Our Research
Virtually every cell in our body has the same genetic information, yet individual cells can achieve highly specialized states with vastly differing functionality.
During development this is achieved through a series of cell expansion and differentiation cascades that allow initially pluripotent cells to commit to unique cells fates and enable complex multicellular development. Given that these outcomes are achieved with a fixed genetic complement (i.e. the same DNA in every cell), it reasons that specific cell types must invoke, with high fidelity, mechanisms that specify and restrict their capacity to express the correct complement of genes.
Learn more by watching Rob’s Francis Crick Prize Lecture at the Royal Society.

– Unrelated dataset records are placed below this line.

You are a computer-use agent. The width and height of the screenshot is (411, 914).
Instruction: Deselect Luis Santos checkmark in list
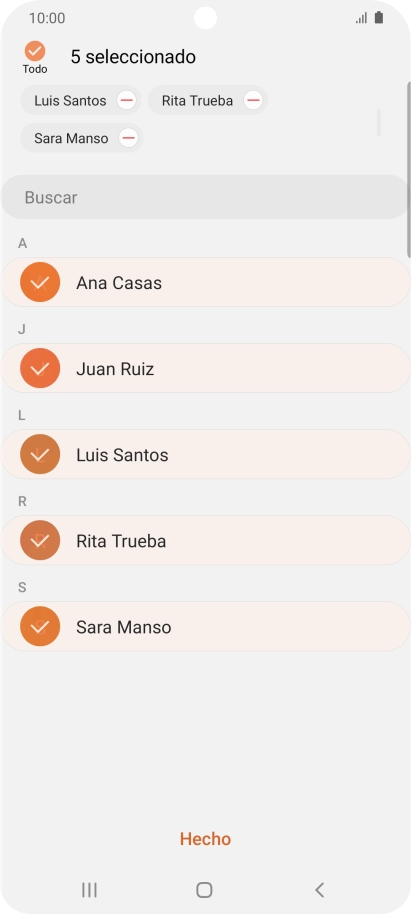coord(40,455)
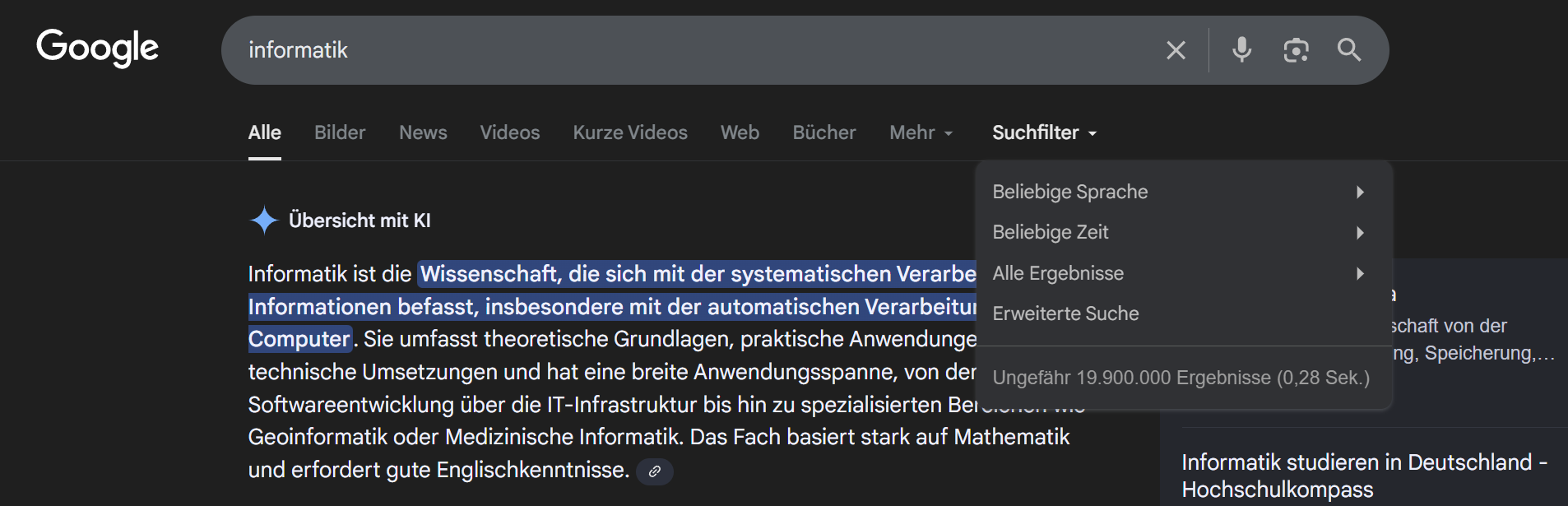Switch to the Bilder tab

tap(340, 132)
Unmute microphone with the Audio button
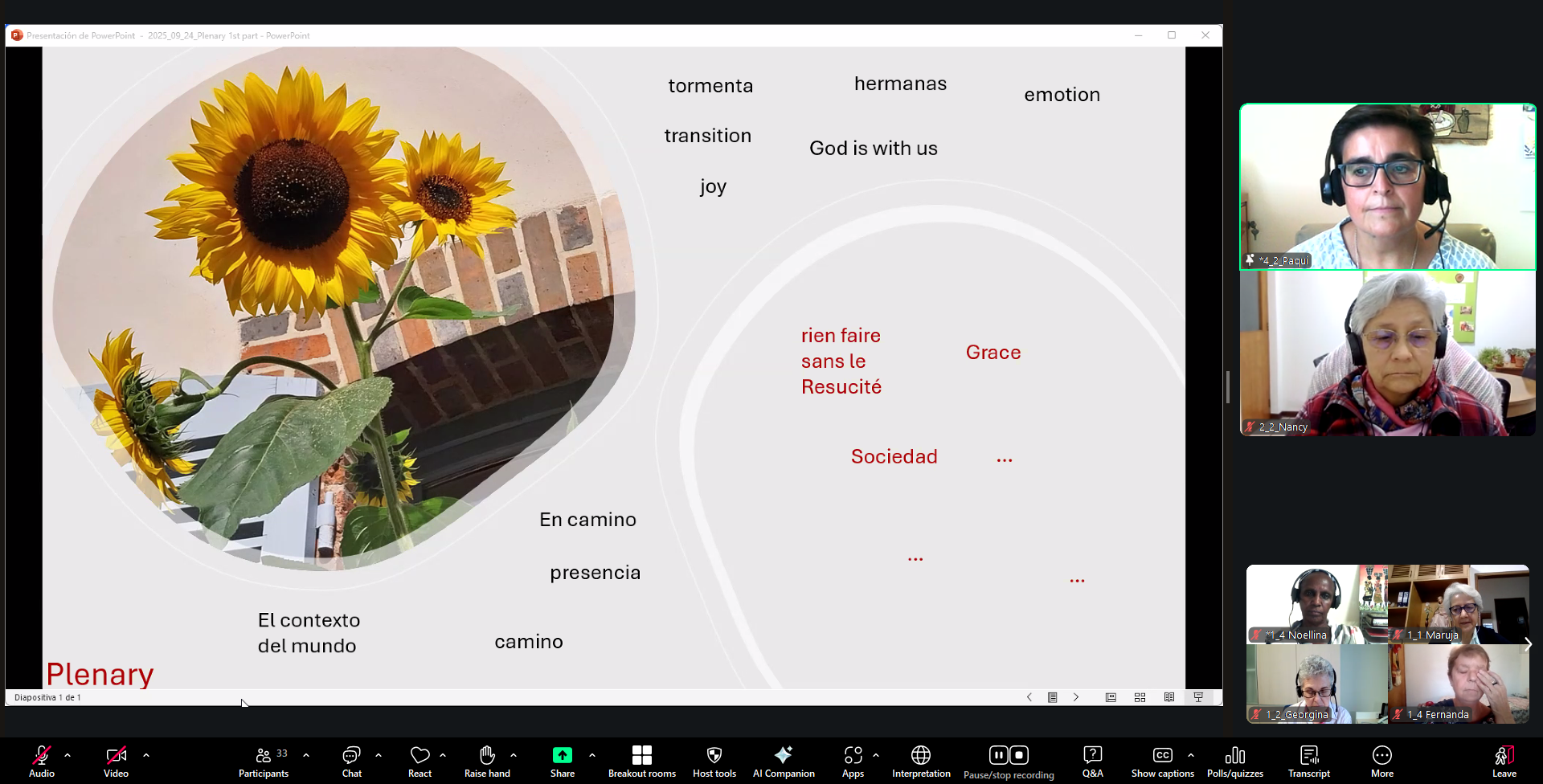Image resolution: width=1543 pixels, height=784 pixels. [41, 761]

Controlling gene expression
It is clear that transcription factors which recognise specific DNA sequences in gene regulatory elements play a central role in defining gene expression outcomes. However, the vertebrate genome is vast, containing all the coding and structural information required to make gene products and effectively segregate chromosomes following cell division. Therefore, only a small percentage of the total genome sequence is utilized to directly specify whether or not genes should be expressed. Recognising this small fraction of the genome and then precisely controlling gene activity represents a formidable task for the cell’s gene regulatory machinery.
This task is complicated by the fact that DNA is not a naked template inside the cell, but is instead packaged into a structural entity called chromatin. Chromatin consists of a repeated subunit called the nucleosome, which contains DNA wrapped around protein molecules called histones. Recently it has become clear that gene regulatory elements in vertebrate genomes have very specific chemical modification signatures on their nucleosomes which differentiate them from surrounding non-regulatory regions. These chromatin states are thought to help highlight the location of gene regulatory regions in the genome, but, perhaps more importantly, emerging evidence suggests they also have central roles in controlling gene expression. Furthermore, chromatin modification states at individual genes can vary significantly between different cell types, suggesting they may also be key to how specific cell types initiate and maintain defined gene expression patterns.
However, our understanding of the molecular logic that defines how distinct chromatin modification states are initiated at gene regulatory elements and how they then control gene expression remains enigmatic and a major conceptual gap in our understanding of how our DNA encoded gene information is regulated. The Klose lab aims to address these fundamental questions and use our discoveries to understand how these basic processes are hijacked to cause human disease.
Chromatin and epigenetics
To uncover how chromatin modifications, or epigenetic modifications as they are often referred to, regulate gene expression, the Klose lab focusses on studying interesting regions of our genome which lack DNA methylation, called CpG islands. Importantly, CpG islands are intimately associated with gene promoters across the genome, but decades of research had failed to understand how or if these elements are required for controlling gene expression.
In addressing this important question, we discovered that CpG islands form a recognition site for a group of large molecular machines that can add or remove chemical modification to histones in chromatin (see our publications page for links to papers). We demonstrated that these CpG island-guided chromatin modifying systems can lead to the formation of either permissive (Trithorax) or repressive (Polycomb) chromatin states. These chromatin states are then fundamental to how cells are able maintain their normal gene expression programmes. If CpG island reading systems are disrupted, this causes developmental defects and other human diseases, including cancer.
Building on our fundamental advances in understanding CpG island function, the lab is now focussed on tackling the next most pressing questions which include:
1. Discovering mechanistically how CpG island chromatin states control transcription to regulate gene expression.
2. Discovering how permissive and repressive chromatin states are integrated at CpG islands to control gene expression dynamics during cell lineage commitment and development.
3. Uncovering how perturbation of CpG island dependent gene regulatory systems leads to the molecular pathologies that cause disease.
We tackle these important problems by integrating a multidisciplinary yet complementary set of cutting-edge technologies spanning biochemistry, genome engineering, live-cell imaging, genomics, computational biology, and modelling. Through understanding how chromatin and epigenetic processes control gene expression, we hope in the long term to inform new therapeutic approaches to regulate these processes when they malfunction in cancer and other human diseases.